All hospitals ordered to treat emergency cases

New Health Minister Mohammed Ali Alhayazie has ordered all government and private hospitals to treat patients needing emergency care, and warned that there would be penalties for those failing to comply.
In a circular issued to health facilities on Wednesday, Alhayazie said that they must provide emergency treatment, whether the patient was brought in by a Red Crescent ambulance or another vehicle.
He said officials at government facilities who do not comply would face disciplinary action, while private hospitals would be fined heavily and closed for repeat offenses.
The order comes in the wake of reports that many private hospitals have been refusing to treat citizens and expatriates if they do not have medical insurance.
Some hospital officials have refused to accept emergency cases saying that they do not have beds available or staff for certain specializations.
Private facilities have reportedly refused because they fear that if a person dies during treatment no one would want to settle the hospital bill.
Sources said the chairman of the Red Crescent Society had also complained to the ministry about some hospitals refusing to treat emergency patients transported in Red Crescent ambulances.
Meanwhile, the Health Ministry launched Tuesday its overseas scholarship program for 2015. The program offers 750 scholarships for Saudi staff at ministry hospitals to obtain undergraduate and postgraduate degrees.

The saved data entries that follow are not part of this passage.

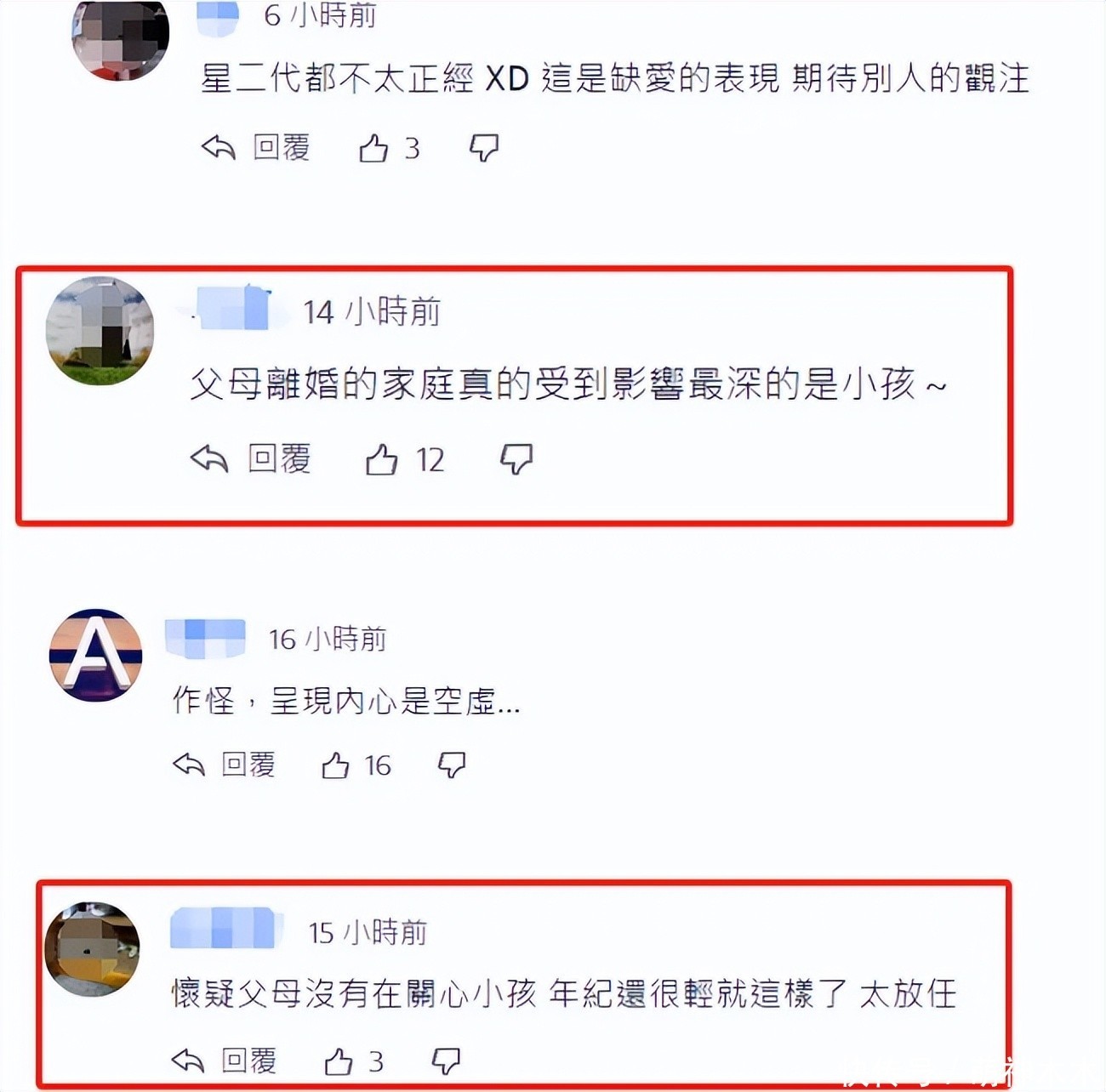Thumbs-up the 父母離婚的家庭 comment
The width and height of the screenshot is (1106, 1092).
tap(381, 460)
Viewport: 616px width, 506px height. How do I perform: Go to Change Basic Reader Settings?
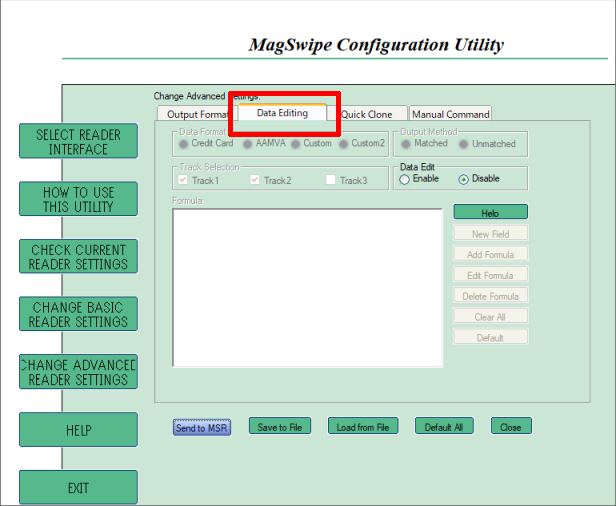(x=78, y=315)
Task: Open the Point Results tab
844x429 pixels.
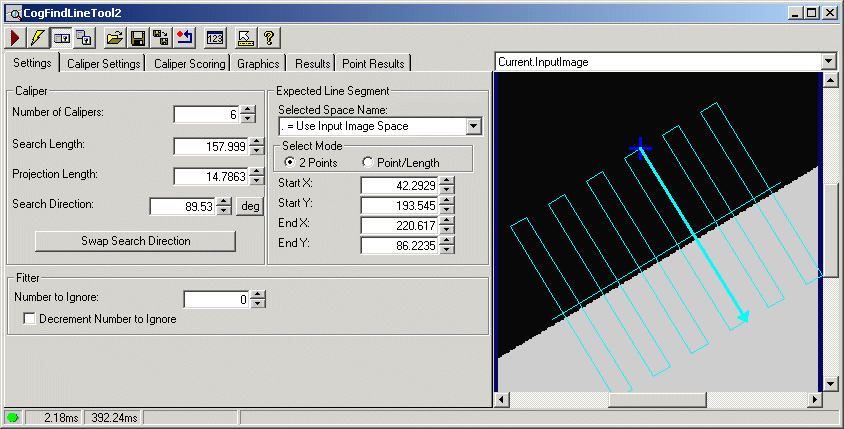Action: [x=373, y=64]
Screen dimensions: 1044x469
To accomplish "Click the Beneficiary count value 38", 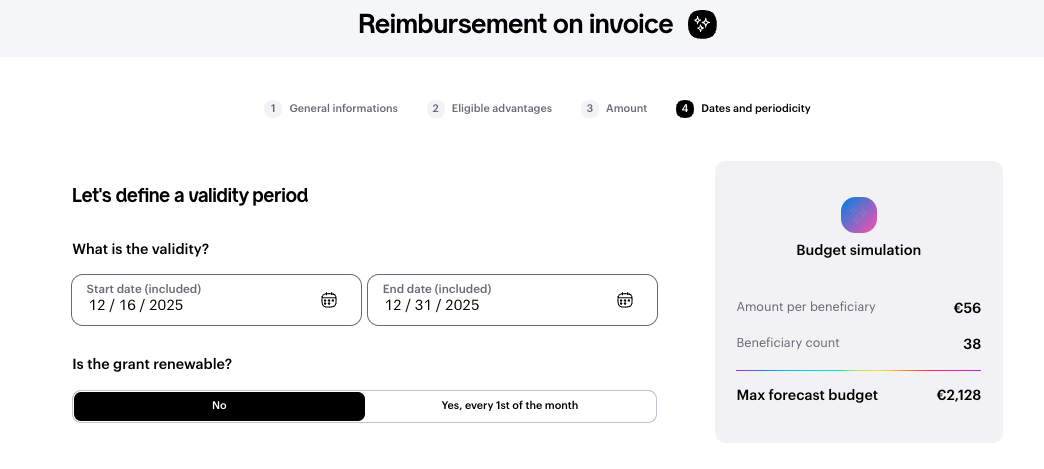I will (x=971, y=344).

The specialties include medicine, dentistry, nursing, pharmacology, respiratory therapy, radiology, emergency and intensive care, laboratory and blood banks, clinical nutrition, nuclear therapy, physical rehabilitation, functional therapy, artificial organ parts, health management, information technology and health education.
Khalid Al-Marghalani, spokesman of the ministry, told Arab News that around 50 percent of the scholarships have been allocated to physicians with the remainder for other health care workers.
He said that these scholarships are part of the ministry’s plans to develop high caliber health and administrative personnel competent to offer the best possible public health services.
“Applications should be accompanied by an initial admission letter from a university on the Saudi higher education list of approved universities abroad, within three months of the application,” he said.
He said applicants should submit their applications on the ministry’s portal www.moh.gov.sa, from Jan. 4, for two months.